▶ [QUOTED TEXT]
Sharon A. Moore v. National Association of Securities Dealers, Inc

*1111WALD, Circuit Judge,

concurring in the judgment:

I write separately because, although I agree with Judge MacKinnon that on the facts of this case, the district court’s approval of the settlement did not constitute an abuse of discretion, I share Judge Wright’s concern that simultaneous negotiation of a settlement on the merits and limitations on attorneys’ fees can in some circumstances create serious conflicts. Indeed, the local bar ethics committee has recently ruled that in Title VII actions, a defendant “may not condition an offer of settlement upon an agreement by plaintiff’s counsel to waive or limit the plaintiff’s potential statutory [attorneys’] fees.” District of Columbia Bar Legal Ethics Committee, Opinion No. 147, reprinted in 113 Daily Washington L.Rep. 389, 389 (1985).

I.

Like Judge MacKinnon, I rely heavily on the particular facts of this case. The first concrete settlement offer, after many months of extensive discovery, came from the plaintiffs. See Moore v. National Ass’n of Sec. Dealers, Inc., 572 F.Supp. 1219, consent decree at 3-4 (D.D.C.1983), Joint Appendix (“J.A.”) at 256-57; Letter from David N. Webster to Richard T. Sampson (Apr. 4, 1983), J.A. at 76. That offer was unacceptable to the defendant, the National Association of Securities Dealers. Although the Association was apparently willing to institute the employment practices requested by the plaintiffs, and in fact claimed that it would have done so apart from this litigation, it was not willing to pay out any money, whether as damages, back pay, attorneys’ fees, or costs. During the several days of hearings and conferences Judge Parker held on the proposed settlement, counsel explained that the Association believed it had not violated Title VII and was unwilling to suggest otherwise by submitting to a financial penalty. See Hearing Transcript at 12 (May 23, 1983), J.A. at 31. Plaintiffs, who were obviously eager for a settlement, returned again and again with offers incorporating the consensus on substantive relief. Those offers first limited attorneys’ fees and costs to $100,000, later reduced the amount to $50,000 plus expenses, and finally waived fees and costs altogether. See Letter from David N. Webster to Richard T. Sampson (May 11, 1983), J.A. at 81. The district judge questioned both the plaintiffs’ attorney and the class representative herself about the waiver; they stated unequivocally that the waiver was fully voluntary and that they were satisfied with the settlement in its entirety. See Hearing Transcript at 16-17, 24-25 (May 27, 1983), J.A. at 105-06, 113-14. Neither approached the judge with any explanation that the defendant’s intransigence had coerced the settlement or that the plaintiffs were surrendering from lack of financial ability to carry on the case. After closely scrutinizing the settlement, and after a sua sponte effort to get counsel to renegotiate the waiver of costs, the district judge found that the class representative and her counsel had indeed accepted the settlement willingly and that it was fair to all parties.

▶ [EXERCISES TO COMPLETE]
**A)** Answer these questions from the concurring opinion, each on its own line:
(i) According to the District of Columbia Bar Legal Ethics Committee, what may a defendant in a Title VII action not do?
(ii) Which side made the first concrete settlement offer?
(iii) What limits on attorneys' fees and costs did the plaintiffs' successive offers set?
**B)** Summarize the concurring opinion in two sentences.

▶ [GIVEN DATA]
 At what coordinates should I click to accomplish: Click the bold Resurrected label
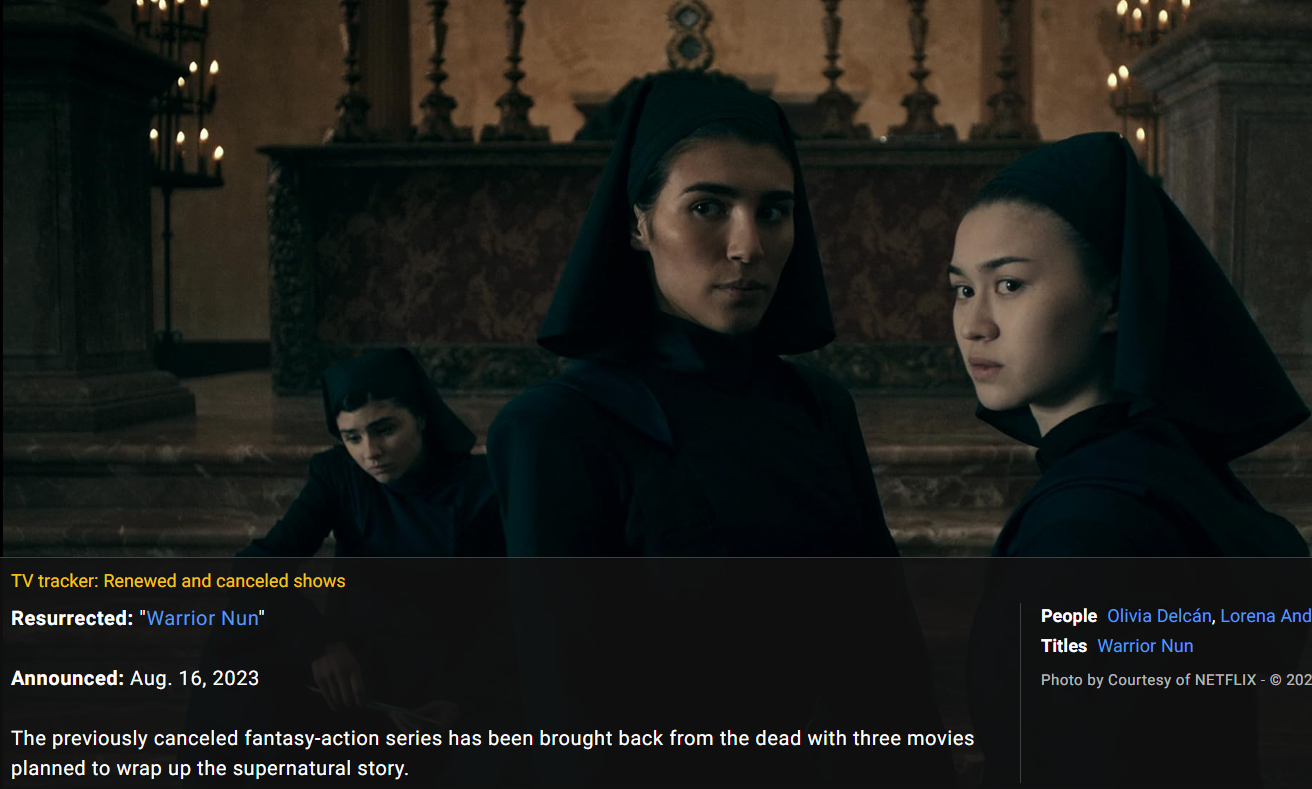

▶ [ANSWERS PER TASK]
**A)**
(i) A defendant may not condition a settlement offer on an agreement by the plaintiff's counsel to waive or limit the plaintiff's potential statutory attorneys' fees.
(ii) The plaintiffs made it.
(iii) The offers first limited fees and costs to $100,000, then to $50,000 plus expenses, and finally waived them altogether.

**B)** Judge Wald agrees that the district court did not abuse its discretion in approving the settlement, but shares Judge Wright's concern that negotiating the merits and limits on attorneys' fees at the same time can create serious conflicts. Relying on the facts of the case, Judge Wald notes that the National Association of Securities Dealers refused to pay any money, that the plaintiffs' offers reduced and finally waived fees and costs, and that the district judge, after questioning the plaintiffs' attorney and the class representative, found the waiver voluntary and the settlement fair to all parties.